Status: RESOLVED FIXED

(CA Program :: CA Certificate Compliance, task)

Description

[Andrew Gabbitas]

User Agent: Mozilla/5.0 (X11; Fedora; Linux x86_64; rv:82.0) Gecko/20100101 Firefox/82.0

Comment 1

[Andrew Gabbitas]

Summary:

Let’s Encrypt logs an audit log event when OCSP is signed upon initial certificate issuance. Subsequent updates to the OCSP response throughout a certificate’s 90 day lifetime are not logged as audit log events as required in the baseline requirements section 5.4.1.2.5. Revocation logs are properly logged as audit logs and not affected by this incident.

Incident Report:

How your CA first became aware of the problem (e.g. via a problem report submitted to your Problem Reporting Mechanism, a discussion in mozilla.dev.security.policy, a Bugzilla bug, or internal self-audit), and the time and date.

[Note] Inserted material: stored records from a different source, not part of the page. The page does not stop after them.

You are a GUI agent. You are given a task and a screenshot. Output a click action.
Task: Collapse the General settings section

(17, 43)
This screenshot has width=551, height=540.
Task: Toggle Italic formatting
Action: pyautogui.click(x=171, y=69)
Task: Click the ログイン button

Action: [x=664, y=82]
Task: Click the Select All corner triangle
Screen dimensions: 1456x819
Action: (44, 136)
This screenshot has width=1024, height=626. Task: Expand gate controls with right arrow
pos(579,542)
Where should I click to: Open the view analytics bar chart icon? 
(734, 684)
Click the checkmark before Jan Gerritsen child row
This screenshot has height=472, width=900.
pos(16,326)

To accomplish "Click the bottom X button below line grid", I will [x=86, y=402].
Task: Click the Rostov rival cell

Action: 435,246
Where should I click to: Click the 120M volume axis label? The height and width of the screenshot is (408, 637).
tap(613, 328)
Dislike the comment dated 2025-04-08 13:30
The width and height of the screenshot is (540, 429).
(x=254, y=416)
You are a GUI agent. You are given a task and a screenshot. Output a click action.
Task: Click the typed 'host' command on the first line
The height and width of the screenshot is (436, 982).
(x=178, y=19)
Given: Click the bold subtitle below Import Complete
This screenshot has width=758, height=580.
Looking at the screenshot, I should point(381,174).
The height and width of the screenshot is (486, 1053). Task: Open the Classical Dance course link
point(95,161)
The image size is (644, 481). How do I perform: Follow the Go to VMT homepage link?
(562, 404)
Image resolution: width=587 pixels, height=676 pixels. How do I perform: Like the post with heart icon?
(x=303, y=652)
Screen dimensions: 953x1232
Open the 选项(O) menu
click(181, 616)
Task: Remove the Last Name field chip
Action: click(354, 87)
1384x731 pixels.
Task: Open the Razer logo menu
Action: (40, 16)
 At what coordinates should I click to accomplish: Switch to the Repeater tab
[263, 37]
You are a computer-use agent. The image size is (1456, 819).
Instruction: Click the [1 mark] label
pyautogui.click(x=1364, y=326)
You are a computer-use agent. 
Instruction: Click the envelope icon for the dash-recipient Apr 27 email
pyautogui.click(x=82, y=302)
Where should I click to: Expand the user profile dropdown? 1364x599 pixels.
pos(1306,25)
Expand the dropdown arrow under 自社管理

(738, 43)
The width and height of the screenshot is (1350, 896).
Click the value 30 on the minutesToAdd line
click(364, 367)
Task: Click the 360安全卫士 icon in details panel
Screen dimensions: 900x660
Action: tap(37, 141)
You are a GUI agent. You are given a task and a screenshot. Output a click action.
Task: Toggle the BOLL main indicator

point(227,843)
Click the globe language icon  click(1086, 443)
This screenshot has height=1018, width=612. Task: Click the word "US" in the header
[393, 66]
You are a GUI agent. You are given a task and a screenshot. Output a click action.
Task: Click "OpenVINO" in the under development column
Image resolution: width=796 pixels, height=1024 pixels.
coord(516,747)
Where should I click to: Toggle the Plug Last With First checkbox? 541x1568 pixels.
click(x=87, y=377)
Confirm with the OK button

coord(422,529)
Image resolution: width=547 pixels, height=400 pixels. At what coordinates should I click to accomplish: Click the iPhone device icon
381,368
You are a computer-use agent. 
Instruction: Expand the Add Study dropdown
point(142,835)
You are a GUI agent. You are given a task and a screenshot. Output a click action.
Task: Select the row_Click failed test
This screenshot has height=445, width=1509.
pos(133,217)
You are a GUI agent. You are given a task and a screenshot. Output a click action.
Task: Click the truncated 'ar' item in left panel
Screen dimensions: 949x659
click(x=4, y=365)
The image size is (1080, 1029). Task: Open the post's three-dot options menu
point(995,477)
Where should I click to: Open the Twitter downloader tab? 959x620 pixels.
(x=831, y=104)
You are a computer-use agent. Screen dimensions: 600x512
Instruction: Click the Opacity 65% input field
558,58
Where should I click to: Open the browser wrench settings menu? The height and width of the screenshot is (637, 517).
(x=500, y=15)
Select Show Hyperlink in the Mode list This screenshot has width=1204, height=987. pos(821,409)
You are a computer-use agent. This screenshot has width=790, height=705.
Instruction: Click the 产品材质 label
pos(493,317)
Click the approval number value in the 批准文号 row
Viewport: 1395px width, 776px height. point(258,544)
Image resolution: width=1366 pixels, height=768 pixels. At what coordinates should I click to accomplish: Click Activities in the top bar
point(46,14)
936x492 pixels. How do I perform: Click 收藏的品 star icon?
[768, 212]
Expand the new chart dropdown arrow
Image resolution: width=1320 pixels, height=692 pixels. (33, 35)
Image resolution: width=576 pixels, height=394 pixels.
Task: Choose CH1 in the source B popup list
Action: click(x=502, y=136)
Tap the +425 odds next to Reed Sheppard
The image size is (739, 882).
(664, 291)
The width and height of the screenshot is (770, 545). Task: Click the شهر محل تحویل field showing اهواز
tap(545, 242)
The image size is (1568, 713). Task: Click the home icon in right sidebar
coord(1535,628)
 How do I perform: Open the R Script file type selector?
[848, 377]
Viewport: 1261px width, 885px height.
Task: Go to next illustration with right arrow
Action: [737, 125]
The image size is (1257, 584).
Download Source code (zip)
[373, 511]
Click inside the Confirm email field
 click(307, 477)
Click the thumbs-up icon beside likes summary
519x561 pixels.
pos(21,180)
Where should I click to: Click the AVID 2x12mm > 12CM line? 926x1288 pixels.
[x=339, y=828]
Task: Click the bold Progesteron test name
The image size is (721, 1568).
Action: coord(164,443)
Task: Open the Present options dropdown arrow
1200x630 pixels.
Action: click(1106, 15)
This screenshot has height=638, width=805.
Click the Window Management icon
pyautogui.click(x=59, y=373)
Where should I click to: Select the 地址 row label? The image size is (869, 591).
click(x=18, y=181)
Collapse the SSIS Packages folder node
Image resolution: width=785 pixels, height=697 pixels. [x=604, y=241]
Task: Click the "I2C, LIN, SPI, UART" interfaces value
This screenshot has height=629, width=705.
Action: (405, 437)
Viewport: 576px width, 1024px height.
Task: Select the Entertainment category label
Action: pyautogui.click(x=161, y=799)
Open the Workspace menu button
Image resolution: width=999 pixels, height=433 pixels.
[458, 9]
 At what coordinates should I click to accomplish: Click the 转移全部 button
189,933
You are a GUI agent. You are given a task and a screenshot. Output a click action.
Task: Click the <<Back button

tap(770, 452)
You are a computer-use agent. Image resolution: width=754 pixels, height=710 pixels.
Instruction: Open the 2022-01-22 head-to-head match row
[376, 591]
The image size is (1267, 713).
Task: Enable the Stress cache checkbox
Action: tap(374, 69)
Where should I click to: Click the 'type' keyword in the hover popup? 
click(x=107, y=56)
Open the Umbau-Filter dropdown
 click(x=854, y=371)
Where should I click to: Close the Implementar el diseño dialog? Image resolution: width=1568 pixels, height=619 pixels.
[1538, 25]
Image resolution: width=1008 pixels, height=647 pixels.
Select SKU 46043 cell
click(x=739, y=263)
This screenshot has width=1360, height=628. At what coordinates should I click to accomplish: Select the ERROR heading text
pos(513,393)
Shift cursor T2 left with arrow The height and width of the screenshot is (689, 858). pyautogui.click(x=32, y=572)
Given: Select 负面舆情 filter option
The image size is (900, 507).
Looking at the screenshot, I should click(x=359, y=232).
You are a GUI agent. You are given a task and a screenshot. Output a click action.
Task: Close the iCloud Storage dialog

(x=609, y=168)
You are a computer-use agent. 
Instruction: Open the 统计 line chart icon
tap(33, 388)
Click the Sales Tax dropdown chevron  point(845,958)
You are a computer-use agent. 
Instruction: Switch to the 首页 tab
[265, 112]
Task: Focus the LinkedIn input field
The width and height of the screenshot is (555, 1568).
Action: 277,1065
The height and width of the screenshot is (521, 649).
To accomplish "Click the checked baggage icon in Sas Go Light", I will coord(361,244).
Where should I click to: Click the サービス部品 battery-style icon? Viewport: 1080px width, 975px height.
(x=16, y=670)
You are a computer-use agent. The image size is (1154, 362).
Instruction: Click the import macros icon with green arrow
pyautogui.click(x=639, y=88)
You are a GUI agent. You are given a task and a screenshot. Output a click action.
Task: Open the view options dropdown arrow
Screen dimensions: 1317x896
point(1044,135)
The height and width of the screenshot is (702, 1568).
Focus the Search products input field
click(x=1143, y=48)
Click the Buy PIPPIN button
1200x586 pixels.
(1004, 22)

• During a quarterly internal review of the CA/B Forum baseline requirements, our team noticed that we may not be compliant with section 5.4.1.2.5. Further investigation confirmed that we were not.

A timeline of the actions your CA took in response.

• 2020-12-22: Internal audit detected that we were not compliant with the requirement that audit logs be kept on OCSP updates to subscriber certificates.
• 2020-12-22: Started incident report disclosure procedure.

Whether your CA has stopped, or has not yet stopped, certificate issuance or the process giving rise to the problem or incident.

• Issuance was not stopped for this incident.

In a case involving certificates, a summary of the problematic certificates. For each problem: the number of certificates, and the date the first and last certificates with that problem were issued.

• Scope of impact is all certificates issued from the Let’s Encrypt Intermediate Certificate Authorities, with the exception of any certificates that were revoked before the second OCSP signing update. For the purposes of this disclosure, it would take an unreasonable amount of time and effort to find the relatively small number of exceptions.

In a case involving certificates, the complete certificate data for the problematic certificates.

• The list of certificates impacted would be too long to paste here, but all certificates issued by Let’s Encrypt have been published to Certificate Transparency. The following Intermediates have been in service and issued certificates during this time in order of most recent to oldest.
  • Let’s Encrypt Authority R3: https://crt.sh/?caid=183267
  • Let’s Encrypt Authority X3: https://crt.sh/?caid=16418
  • Let’s Encrypt Authority X1: https://crt.sh/?caid=7395

Explanation about how and why the mistakes were made or bugs introduced, and how they avoided detection until now.

• No bugs or changes were introduced. This was a misunderstanding of the Baseline Requirements that was caught in a recent internal audit.

List of steps your CA is taking to resolve the situation and ensure that such situation or incident will not be repeated in the future, accompanied with a binding timeline of when your CA expects to accomplish each of these remediation steps.

• OCSP signing is a very high throughput service. This requires some consideration to our storage needs to adequately store the logs.
• A change to our Boulder CA software is needed to implement the logging.
• Our team will be working on both of these items with a target date of 2020-01-31 for completion.

Comment 2

[Andrew Gabbitas]

Correction to our timeline for remediation:

Our team will be working on both of these items with a target date of 2020-01-31 for completion.

Our team will be working on both of these items with a target date of 2021-01-31 for completion

Comment 3

[Kiel C]

We have deployed updated CA software with pertinent logging changes through our Staging infrastructure and to our Production infrastructure.

Comment 4

[Ben Wilson]

I believe this bug can be closed. I will plan on closing it next Wed. 7-Apr-2021 unless anyone notifies me that there is still remediation work to be done.